User:Aikoniv/GSoC20010Application

From Apertium
Jump to navigation Jump to search

This is a WIP. Comments/suggestions/critique would be greatly appreciated.

GSoC Application: Morphology with HFST

General Info

Name: Brian Croom

E-mail address: brian.s.croom@gmail.com

Jabber ID: brian.s.croom@gmail.com

IRC nick: aikoniv@irc.freenode.net

Apertium Wiki: Aikoniv

Why is it you are interested in machine translation?

Two of my greatest passions are human languages and computers. Languages fascinate me because of the paradoxical blend of structured order and ambiguity that is inherent in the system. Ambiguity is unavoidable due to the way in which people's perceptions of the world are incomplete and are constantly filtered through the lens of past experience. At the same time, the urge of humans to discern and create order in their environment is manifest in the many ways in which order has been found and described in human languages on a variety of levels, such as is studied in the fields of syntax, morphology, phonology, etc. And yet a complete description of such a system with its many exceptions is continuously thwarted by the unpredictability and ingenuity of the humans using the system.

On the other hand, computers, implementing a well-defined, describable system, excite another part of my mind, a part that thrives on unambiguity and predictability. This is a self-contained system, able, on a certain level, to be studied in its entirety. The great challenge of machine translation is therefore to reduce the complexity of human languages to the point that they can be dealt with and manipulated by a computer system, while not giving up the sophistication and beauty of the original languages. In my opinion, the intractability of this problem is no reason to ignore it, as the intellectual rewards are great, and the practical benefits are also attractive.
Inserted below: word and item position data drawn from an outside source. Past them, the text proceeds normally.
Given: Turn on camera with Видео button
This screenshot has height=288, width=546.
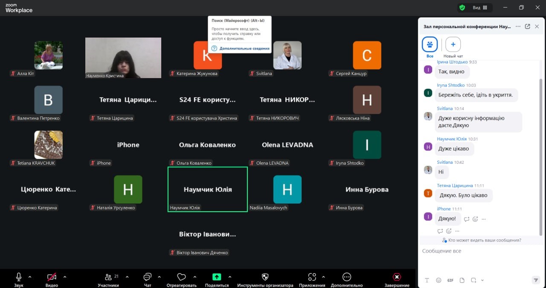Looking at the screenshot, I should click(52, 277).
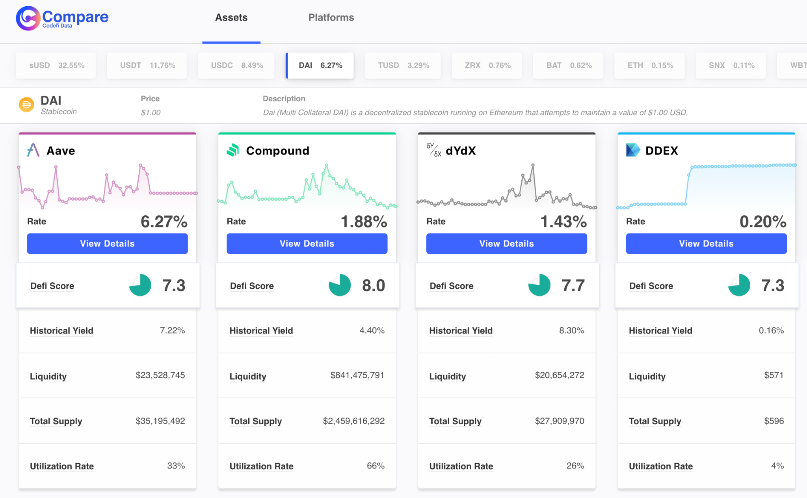Switch to the Platforms tab

331,18
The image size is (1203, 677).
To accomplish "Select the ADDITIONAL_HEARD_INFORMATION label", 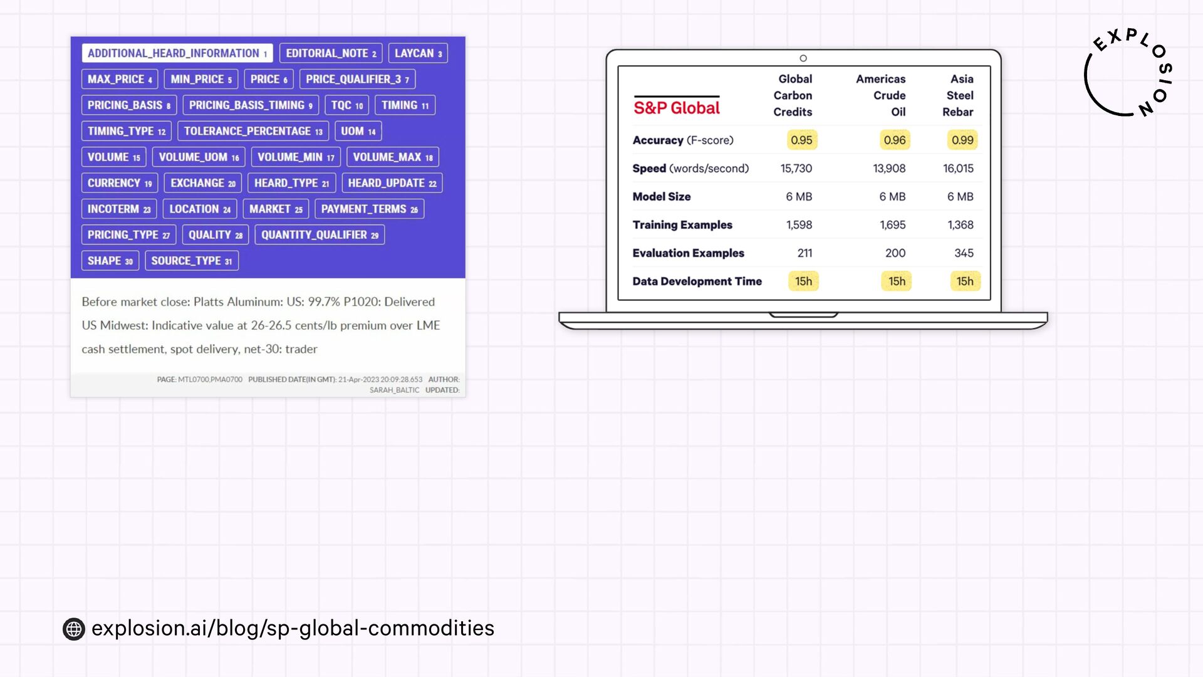I will [177, 53].
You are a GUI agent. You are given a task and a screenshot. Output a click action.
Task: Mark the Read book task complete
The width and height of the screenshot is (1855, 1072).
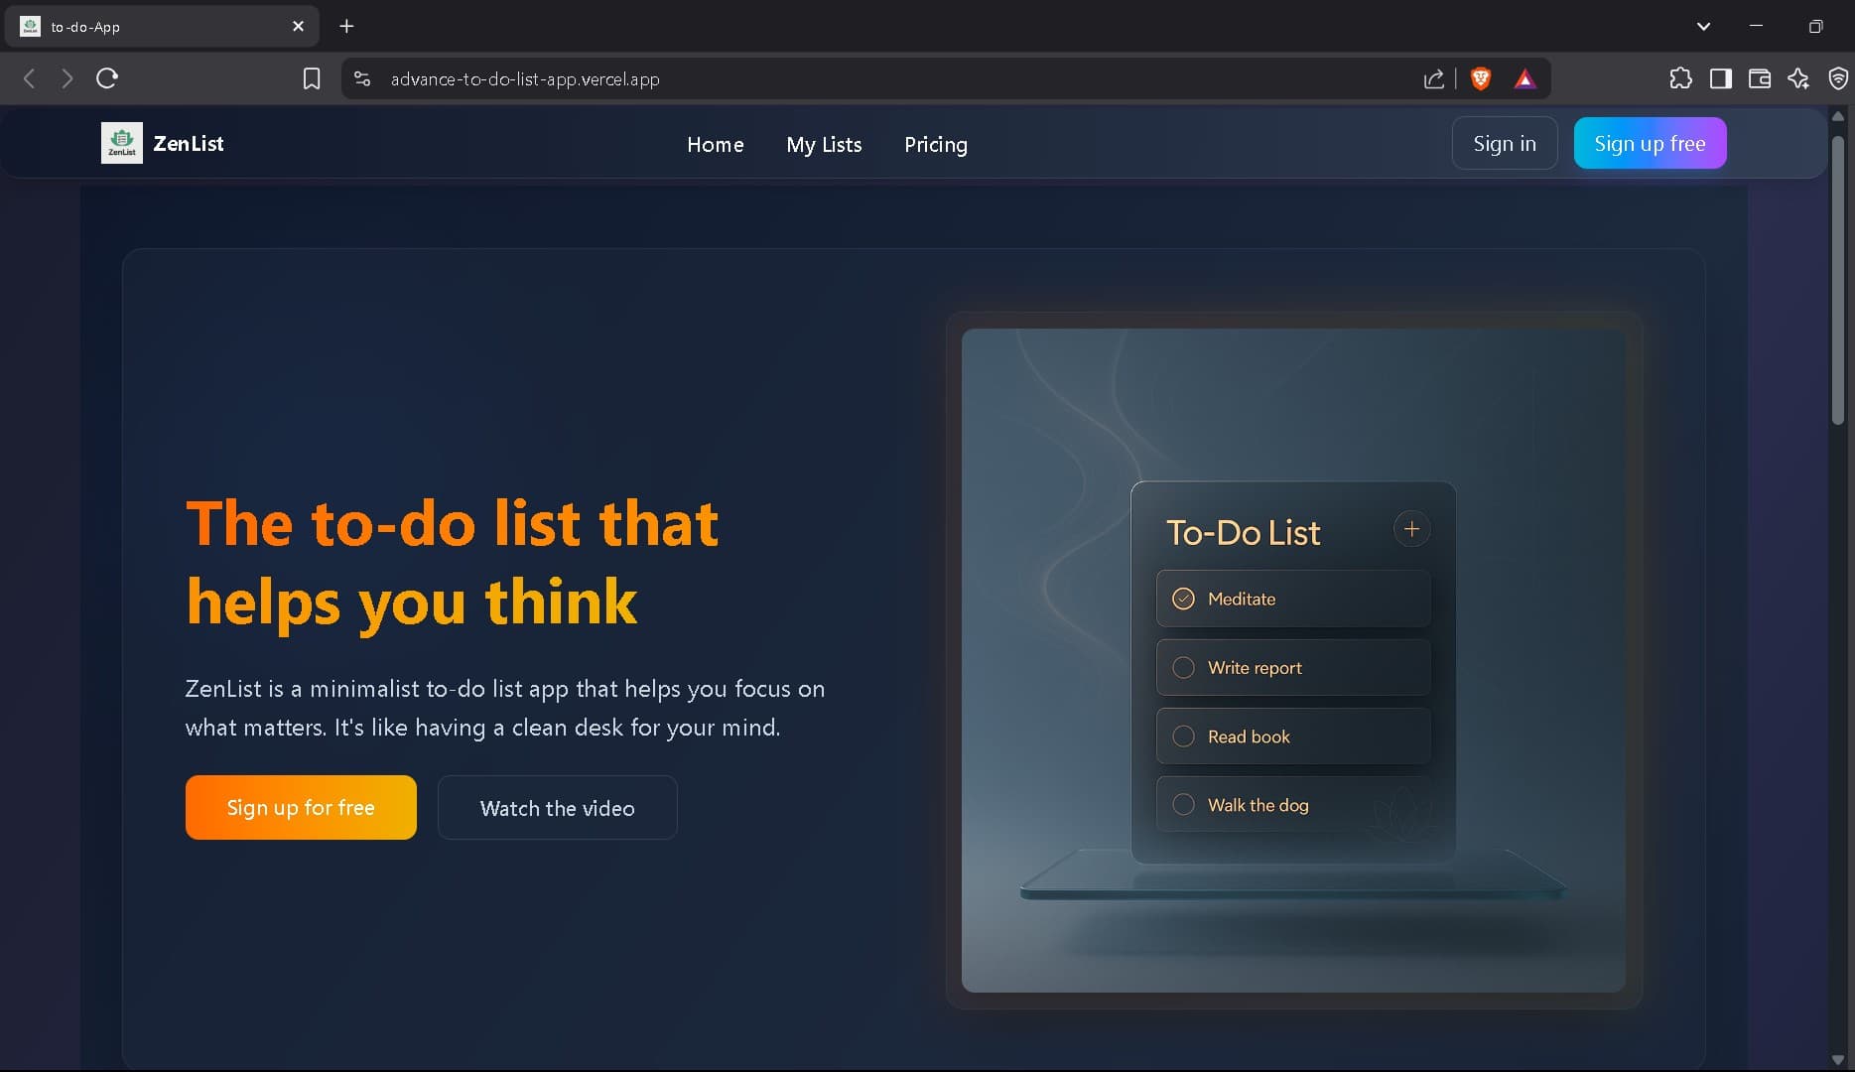pos(1183,737)
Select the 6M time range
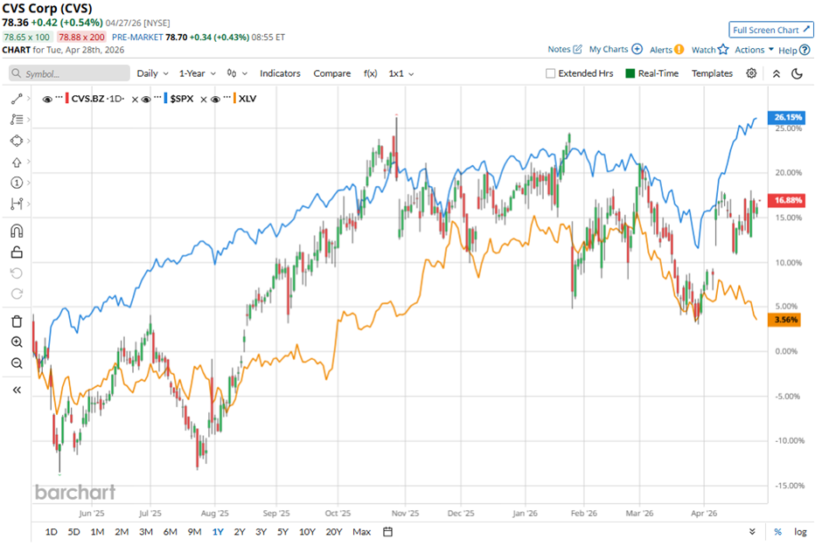The image size is (822, 546). tap(170, 531)
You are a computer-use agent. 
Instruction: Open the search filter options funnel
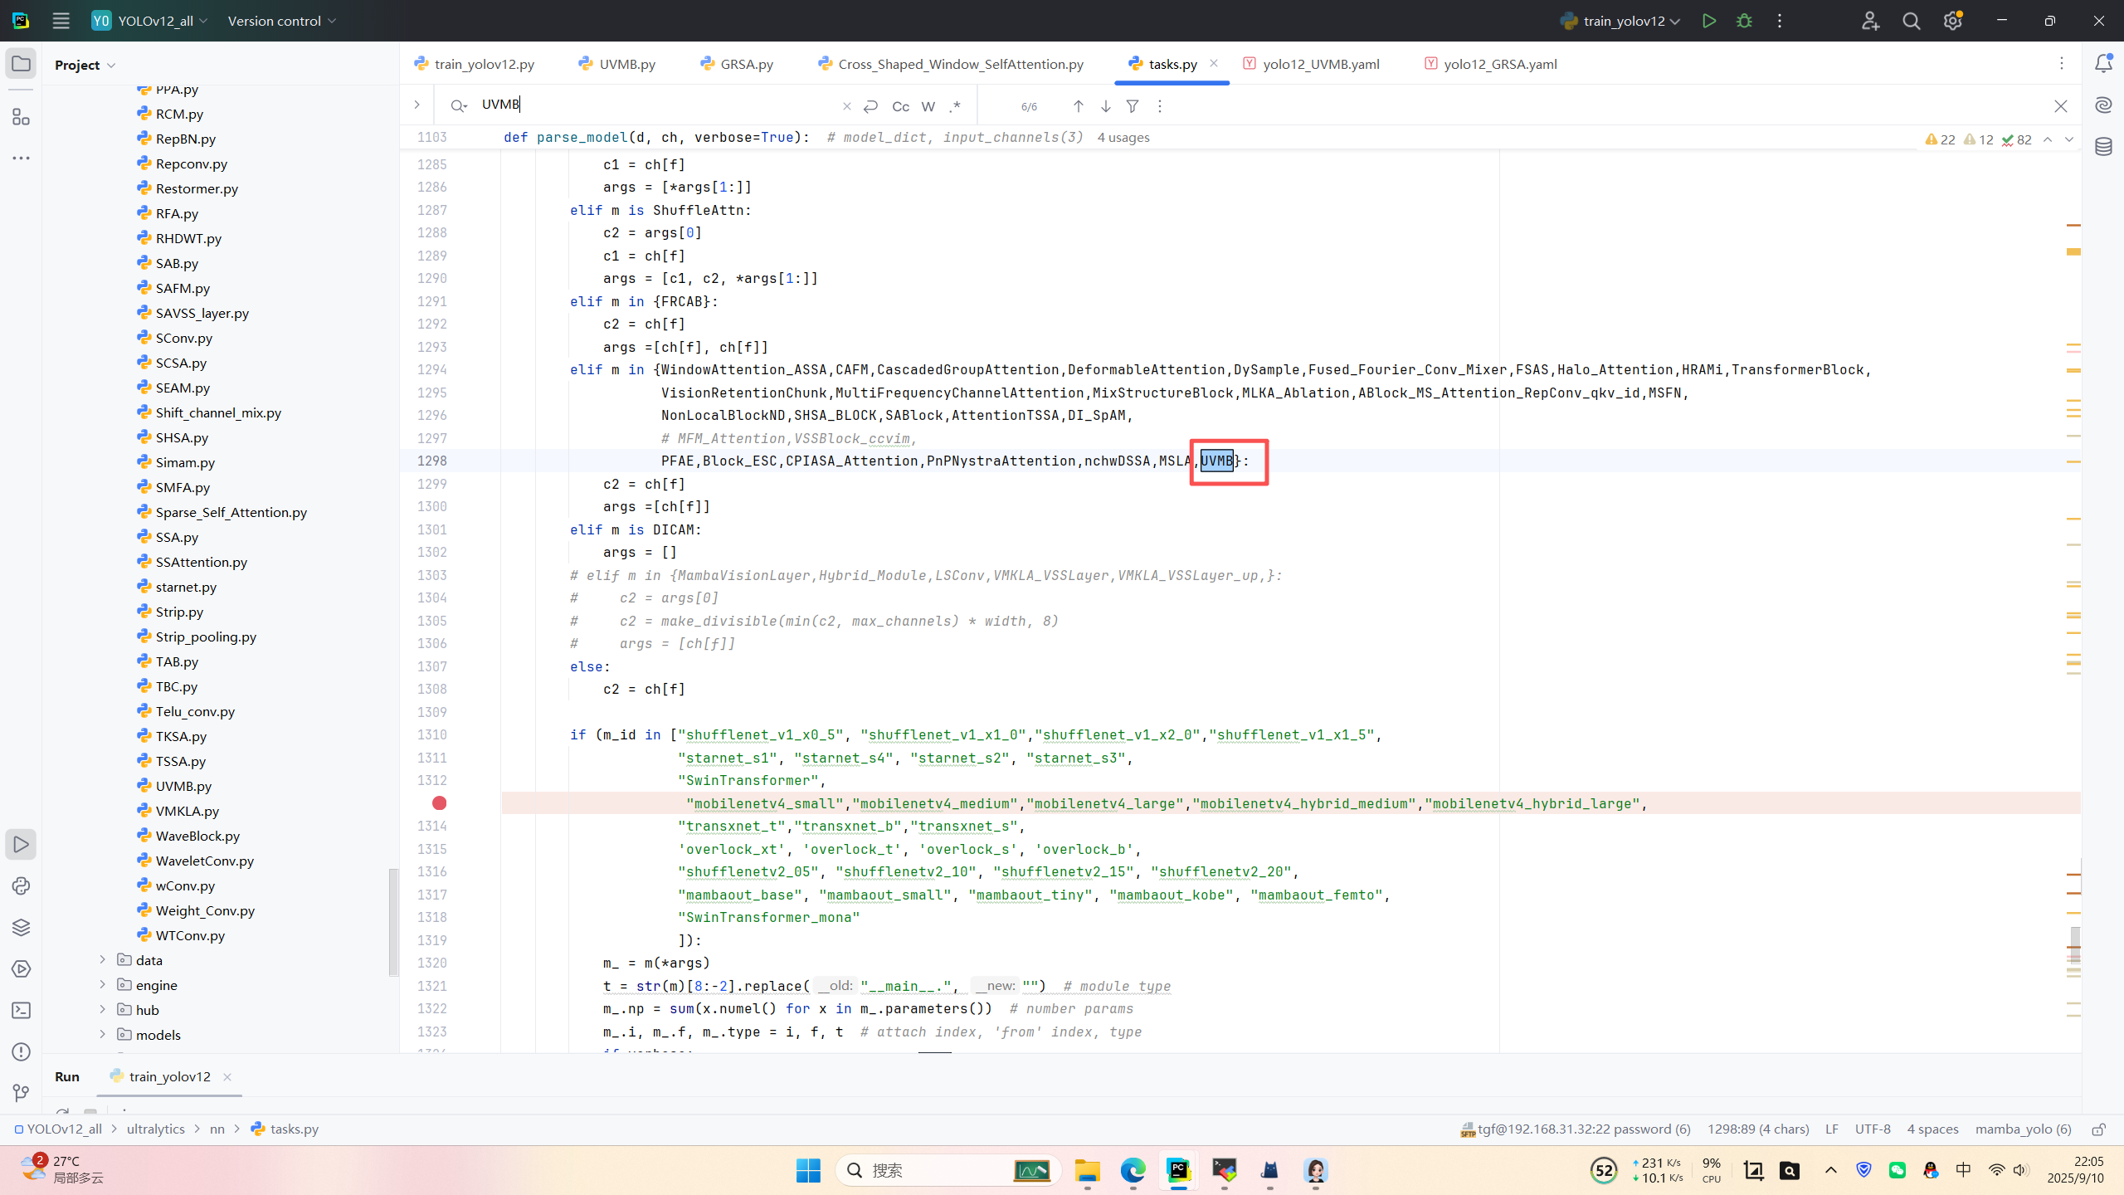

Even a machine translation system that is far from perfection has much to offer society. Language barriers are as big an issue today as they have ever been in hindering fruitful communication between people, and any application of technology that has the potential of lowering some of these barriers is deserving of study.

Why is it that you are interested in the Apertium project?

The biggest draw of Apertium for me is that it is an open-source project, welcoming anybody to join in improving the platform and broadening the set of languages which it can work with, and making the results of this work freely available, allowing individuals to exercise their creativity in dreaming up ways in which the technology might be applied to real-world problems. My experiences thus far with Apertium development community on the mailing list and on IRC have been very positive. I have received quick and helpful answers to my questions and have felt encouraged to pursue further engagement in the project. I understand how important a strong community is to the health of any open-source project, and my interaction with this community has increased my interest in contributing to it.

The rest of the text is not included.